↓

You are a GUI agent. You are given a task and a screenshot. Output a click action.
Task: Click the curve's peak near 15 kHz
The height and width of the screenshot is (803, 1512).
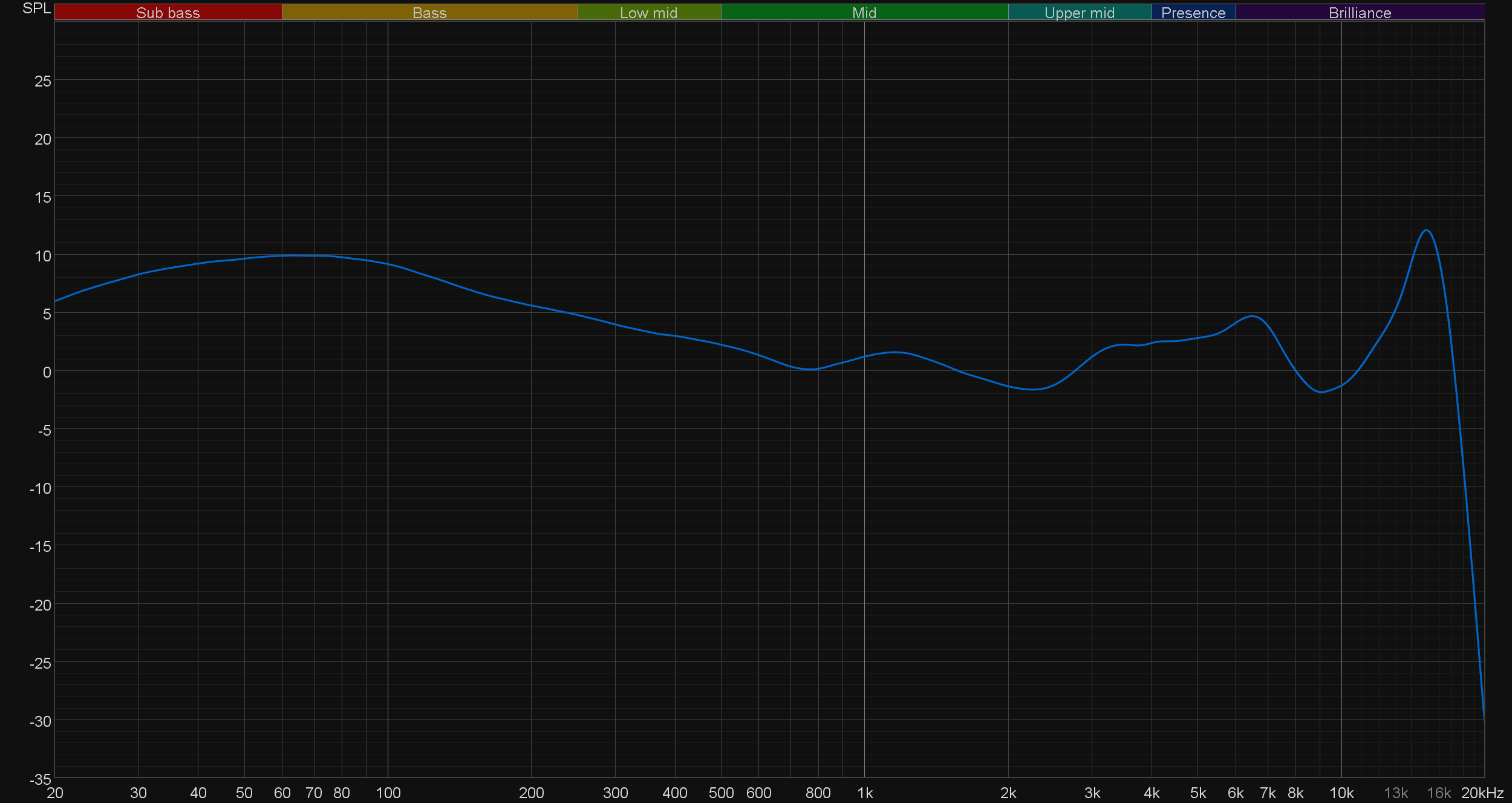pos(1426,231)
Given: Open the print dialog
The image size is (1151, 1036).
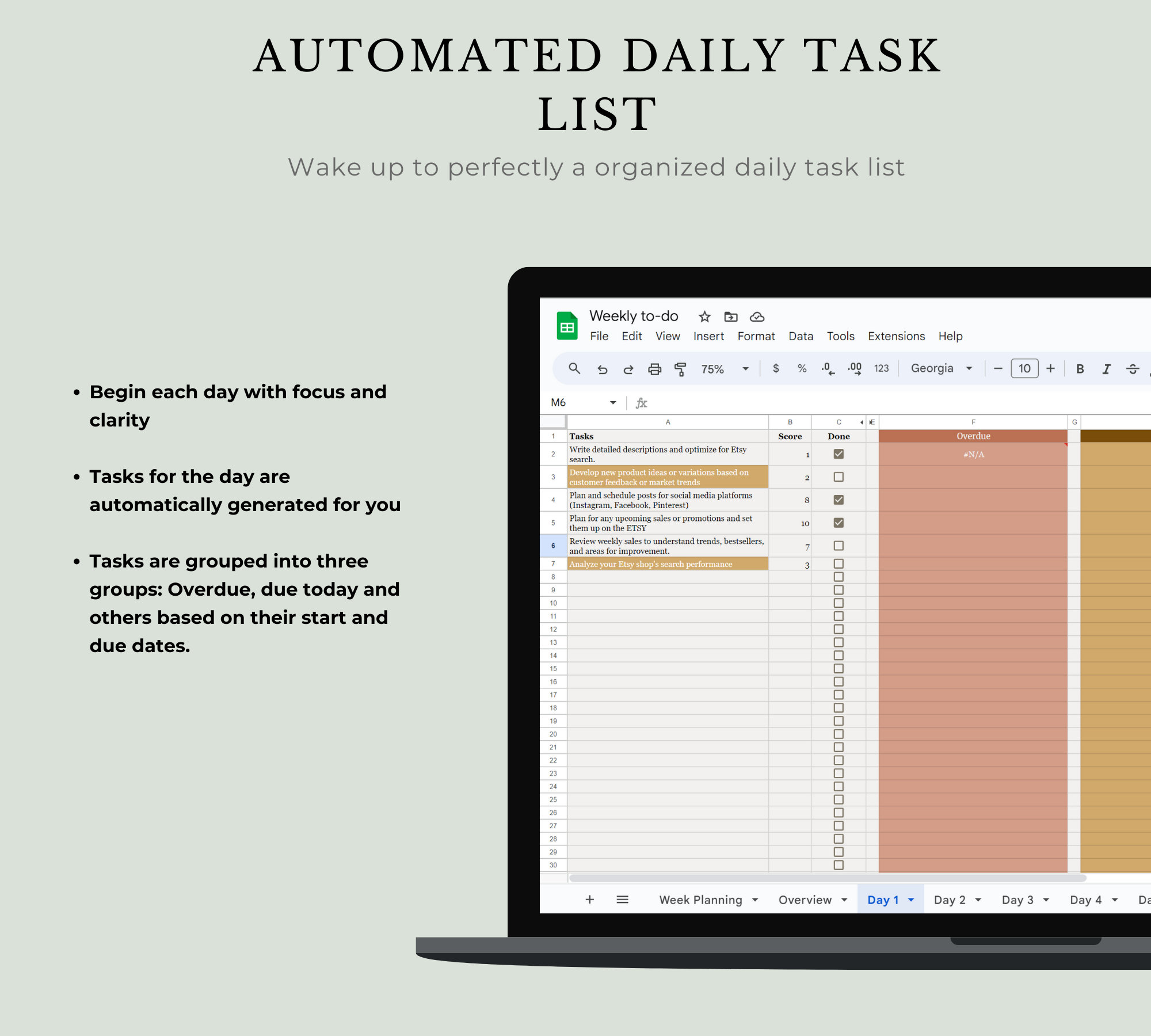Looking at the screenshot, I should click(x=654, y=369).
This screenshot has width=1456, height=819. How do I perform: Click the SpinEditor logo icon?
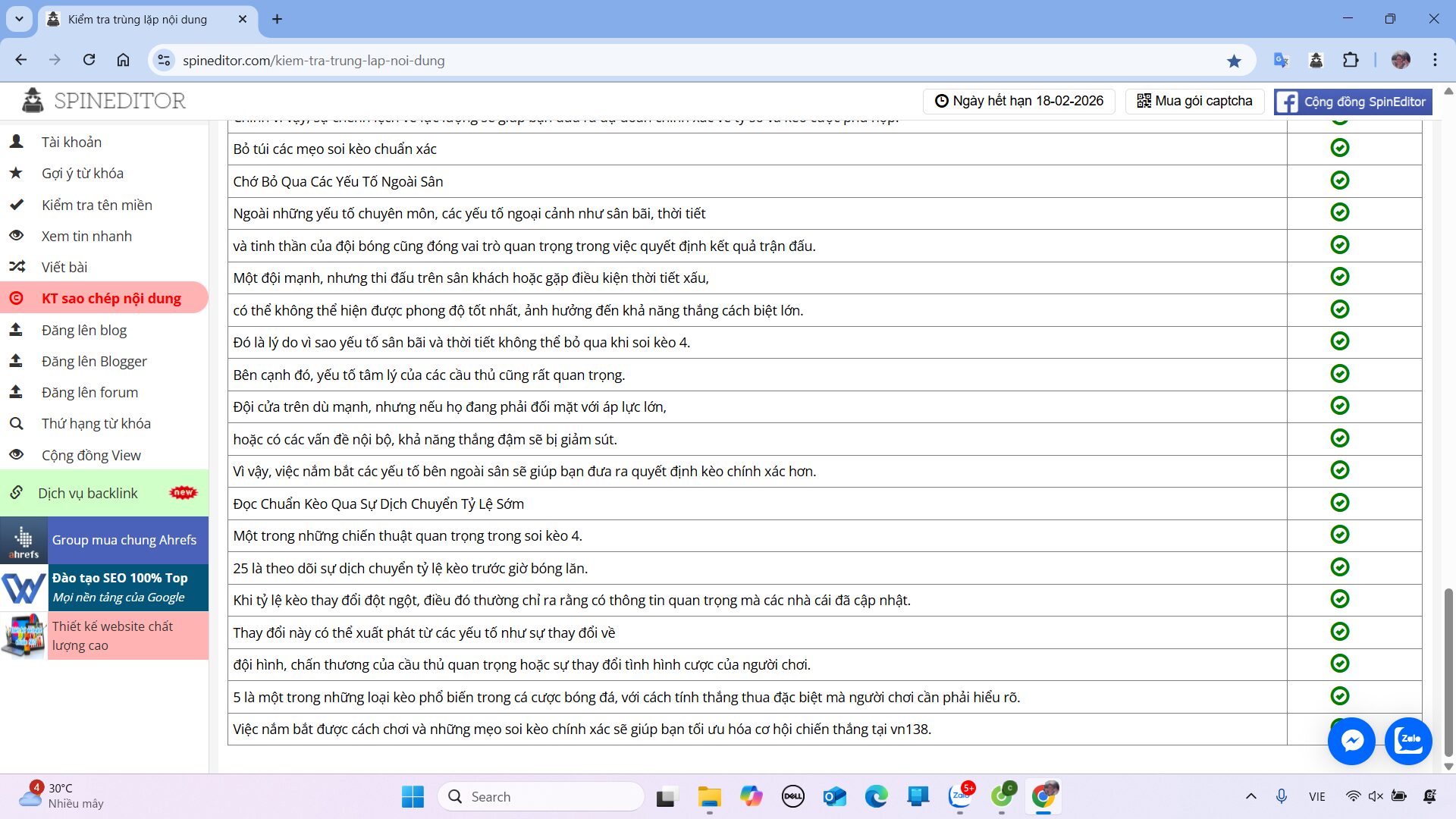[33, 100]
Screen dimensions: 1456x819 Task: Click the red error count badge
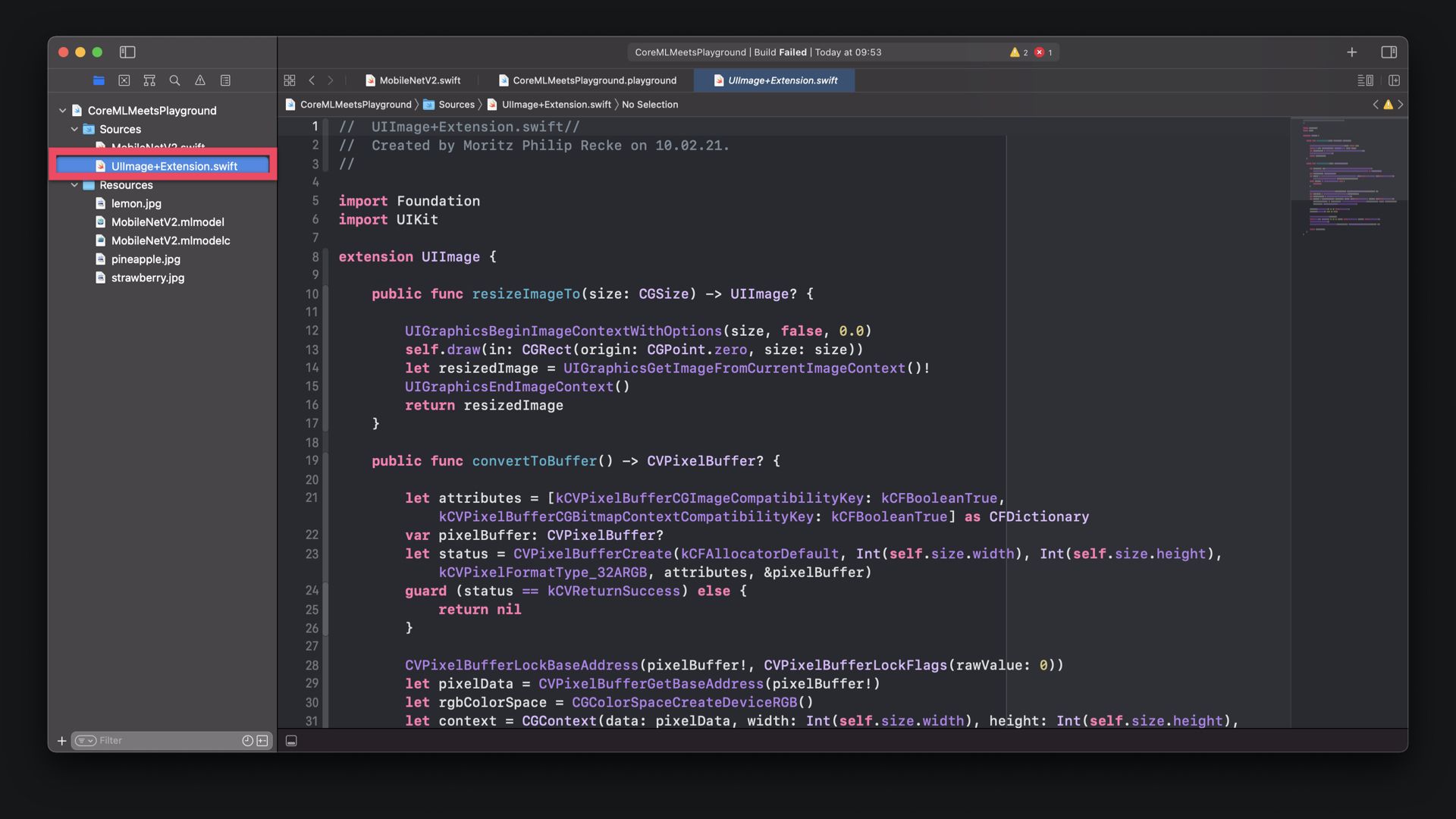click(x=1043, y=52)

↑

● EXERCISE DESCRIPTION: This task calls for restating, word for word, each line from the line holding "Screen dimensions: 1456x819" through the end of the material, pictures left out.

● RESPONSE AREA:
Screen dimensions: 1456x819 Task: Click the red error count badge
click(x=1043, y=52)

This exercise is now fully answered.